Collected data entries
· · ·
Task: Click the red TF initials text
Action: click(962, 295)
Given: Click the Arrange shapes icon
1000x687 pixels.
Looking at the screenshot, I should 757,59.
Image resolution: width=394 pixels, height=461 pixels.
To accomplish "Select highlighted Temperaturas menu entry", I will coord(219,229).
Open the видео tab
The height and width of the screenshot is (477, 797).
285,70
· · ·
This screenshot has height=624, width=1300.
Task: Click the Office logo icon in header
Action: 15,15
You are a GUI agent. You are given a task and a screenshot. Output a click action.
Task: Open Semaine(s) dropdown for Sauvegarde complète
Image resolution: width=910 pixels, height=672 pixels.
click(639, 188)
· · ·
• Task
Which lines of the data include the string "Open"? Copy each of them.

• Exercise response
Open the видео tab
Task: Open Semaine(s) dropdown for Sauvegarde complète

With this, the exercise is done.